For Polanyi, the economic sphere – as defined by the discipline of economics – is based on a conflation of two distinct meanings: the ‘substantive’ and ‘formal’. ‘The formal meaning of economic derives from the logical character of the means-ends relationship […] it refers to a definite situation of choice’ (Polanyi, 1968: 122), whereas in the substantive definition ‘the economy here is embodied in institutions that cause individual choices to give rise to interdependent movements that constitute the economic process’ (Polanyi, 1968: 125). In short, formal economics is based on the notion of formally free individuals, making rational economic decisions and which create no lasting ties, whereas substantive economics views all economies, whether regarded as gift economies or those based on market transaction, as embedded in social relations. Thomas concurs: ‘[e]xchange is always, in the first instance, a political process, one in which wider relationships are expressed’ (Thomas, 1991: 7) for exchange relationships are always differentiated by power (Thomas, 1991: 22), by race, class, gender and age.

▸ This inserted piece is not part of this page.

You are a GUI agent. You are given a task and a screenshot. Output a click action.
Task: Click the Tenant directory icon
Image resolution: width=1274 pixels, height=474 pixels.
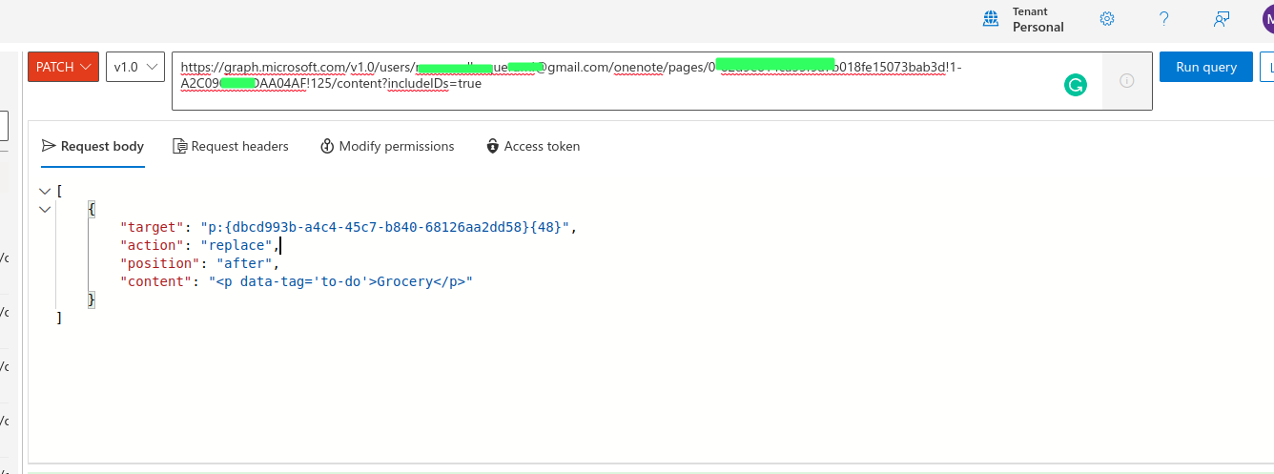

Thomas would not have us abandon the distinction between gift and commodity entirely (Thomas, 1991: 29), perhaps it would be better to view them as points along a continuum, with each ‘ideal’ type at the opposing ends but the majority of actual cases lying somewhere in between; further it is necessary that we recognise the coexistence of both types (Thomas, 1991: 33). Whether or not the introduction of money destroyed indigenous social relations, by introducing the ‘equivalencies of value’, as the substantavists claimed, the ties that are created by contemporary commodity exchange may be less evident, but Maria Mies reminds us that nonetheless the global division of labour links third world producers to first world consumers in an asymmetrical power relationship that makes a lie of the supposed disinterestedness of market transactions.

Bibliography

Bohannan, Paul (1968) ‘Some Principles of Exchange and Investment among the Tiv’, Economic Anthropology: Readings in Theory and Analysis, LeClair & Schneider (Eds.), London: Holt, Rinehart & Winston, pp 122 – 143.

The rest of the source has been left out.